In 1993, Wilson published a book on Nonlinear Pricing. It is an encyclopedic analysis of tariff design and related topics for public utilities, including power, communications, and transport. The book won the 1995 Leo Melamed Prize, a prize awarded biannually by the University of Chicago for "outstanding scholarship by a business professor."

Other contributions to game theory includes wage bargaining and strikes, and in legal contexts, settlement negotiations. He has authored some of the basic studies of reputational effects in predatory pricing, price wars, and other competitive battles.

== Honors ==
Since Wilson completed the Bachelor, Master's, and Doctoral Degrees at Harvard College and the Harvard Business School, he has published about 100 articles in professional journals and books, for which he has received many honors.

=== Nobel Memorial Prize in Economics ===
The Royal Swedish Academy of Sciences awarded Wilson and Paul Milgrom as the co-recipients of the 2020 Nobel Memorial Prize in Economics for having "improved auction theory and invented new auction formats, benefitting sellers, buyers and taxpayers around the world". Alvin Roth (an economist who was a co-recipient of the 2012 Nobel Memorial Prize and who had Wilson as his doctoral advisor) said that Wilson and Milgrom "haven't just profoundly changed the way we understand auctions – they have changed how things are auctioned." Specifically, the Academy acknowledged Wilson's efforts in analyzing common value auctions, where bidders derive a common value from the underlying resource, and his theoretical proofs that bidders tend to bid lower than their best estimates of common value, in order to avoid the winner's curse. Some examples of common value auctions include radio frequency spectrum, and minerals.

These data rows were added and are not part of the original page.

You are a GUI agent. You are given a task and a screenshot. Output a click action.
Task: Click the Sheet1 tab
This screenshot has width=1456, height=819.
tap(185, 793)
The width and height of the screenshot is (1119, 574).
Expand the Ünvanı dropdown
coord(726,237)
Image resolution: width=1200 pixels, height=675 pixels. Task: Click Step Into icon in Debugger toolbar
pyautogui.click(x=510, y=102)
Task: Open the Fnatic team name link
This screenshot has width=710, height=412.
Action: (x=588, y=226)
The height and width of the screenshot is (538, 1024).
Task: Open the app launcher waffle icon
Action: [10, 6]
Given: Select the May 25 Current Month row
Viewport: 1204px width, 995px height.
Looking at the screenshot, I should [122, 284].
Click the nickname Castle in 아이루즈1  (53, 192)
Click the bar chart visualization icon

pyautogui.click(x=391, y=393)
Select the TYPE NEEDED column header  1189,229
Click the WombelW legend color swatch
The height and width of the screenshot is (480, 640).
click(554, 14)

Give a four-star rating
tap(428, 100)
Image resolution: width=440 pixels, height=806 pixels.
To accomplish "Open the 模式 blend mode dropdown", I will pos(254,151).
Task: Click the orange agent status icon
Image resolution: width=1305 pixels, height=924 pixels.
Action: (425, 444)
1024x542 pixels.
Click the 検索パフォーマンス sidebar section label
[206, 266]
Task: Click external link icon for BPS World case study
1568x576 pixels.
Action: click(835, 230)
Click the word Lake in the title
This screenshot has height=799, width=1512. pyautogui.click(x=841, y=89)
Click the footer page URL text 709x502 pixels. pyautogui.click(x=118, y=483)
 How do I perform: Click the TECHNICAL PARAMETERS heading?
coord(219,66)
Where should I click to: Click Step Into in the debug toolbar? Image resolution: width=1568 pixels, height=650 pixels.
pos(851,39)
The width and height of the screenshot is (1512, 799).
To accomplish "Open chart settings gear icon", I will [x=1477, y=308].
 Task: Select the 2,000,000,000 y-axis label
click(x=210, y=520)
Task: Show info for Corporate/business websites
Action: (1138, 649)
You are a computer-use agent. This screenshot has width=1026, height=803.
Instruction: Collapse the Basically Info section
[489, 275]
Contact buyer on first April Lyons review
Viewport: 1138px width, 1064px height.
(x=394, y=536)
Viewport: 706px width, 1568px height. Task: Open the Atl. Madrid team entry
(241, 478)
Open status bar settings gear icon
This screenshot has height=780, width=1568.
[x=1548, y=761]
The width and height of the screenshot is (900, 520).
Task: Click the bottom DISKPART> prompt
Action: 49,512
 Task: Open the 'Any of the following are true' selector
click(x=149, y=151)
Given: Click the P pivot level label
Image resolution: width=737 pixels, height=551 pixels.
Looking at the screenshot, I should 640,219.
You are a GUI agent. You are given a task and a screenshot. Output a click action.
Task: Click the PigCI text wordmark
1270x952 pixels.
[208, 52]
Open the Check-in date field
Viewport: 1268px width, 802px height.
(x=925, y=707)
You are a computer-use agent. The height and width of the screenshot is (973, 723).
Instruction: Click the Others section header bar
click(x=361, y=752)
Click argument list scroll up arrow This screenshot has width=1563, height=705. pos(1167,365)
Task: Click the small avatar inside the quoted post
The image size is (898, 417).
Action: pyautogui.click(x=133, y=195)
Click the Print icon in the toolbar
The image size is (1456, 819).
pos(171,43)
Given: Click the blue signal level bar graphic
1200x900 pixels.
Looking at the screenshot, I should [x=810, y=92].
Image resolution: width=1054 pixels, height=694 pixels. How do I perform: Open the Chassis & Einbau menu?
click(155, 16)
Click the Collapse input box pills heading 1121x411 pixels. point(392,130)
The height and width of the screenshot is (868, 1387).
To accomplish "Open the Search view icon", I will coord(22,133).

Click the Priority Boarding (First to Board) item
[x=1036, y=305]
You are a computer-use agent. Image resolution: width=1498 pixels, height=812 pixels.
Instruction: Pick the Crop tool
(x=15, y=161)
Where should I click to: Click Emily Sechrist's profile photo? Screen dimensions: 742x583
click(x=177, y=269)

=== Memberships and awards ===
He is an elected member of the National Academy of Sciences, a designated 'distinguished fellow' of the American Economic Association, and a fellow, former officer and Council member of the Econometric Society. He was conferred an honorary Doctor of Economics degree in 1986 by the Norwegian School of Economics and Business Administration. In 1995, he was conferred an honorary Doctor of Laws degree by the University of Chicago. In 2014, Wilson won a Golden Goose Award for his work involving auction design.

He has won the BBVA Foundation Frontiers of Knowledge Award (2015) in the Economics, Finance and Management category for his "pioneering contributions to the analysis of strategic interactions when economic agents have limited and different information about their environment". With colleagues David M. Kreps and Paul Milgrom, he was awarded the 2018 John J. Carty Award for the Advancement of Science.

=== Political views ===
In June 2024, 16 Nobel Prize in Economics laureates, including Wilson, signed an open letter arguing that Donald Trump’s fiscal and trade policies coupled with efforts to limit the Federal Reserve's independence would reignite inflation in the United States.